Rewrite the lines in the rows below as a JSON list of strings, one string per line, with blank lines omitted.

BEGIN INFORMATION SUPPLIED

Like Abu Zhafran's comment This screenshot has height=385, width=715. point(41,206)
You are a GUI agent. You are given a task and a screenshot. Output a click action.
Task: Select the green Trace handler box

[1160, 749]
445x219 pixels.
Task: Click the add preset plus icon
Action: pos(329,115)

END INFORMATION SUPPLIED

**FINAL RESULT**
[
  "Like Abu Zhafran's comment This screenshot has height=385, width=715. point(41,206)",
  "You are a GUI agent. You are given a task and a screenshot. Output a click action.",
  "Task: Select the green Trace handler box",
  "[1160, 749]",
  "445x219 pixels.",
  "Task: Click the add preset plus icon",
  "Action: pos(329,115)"
]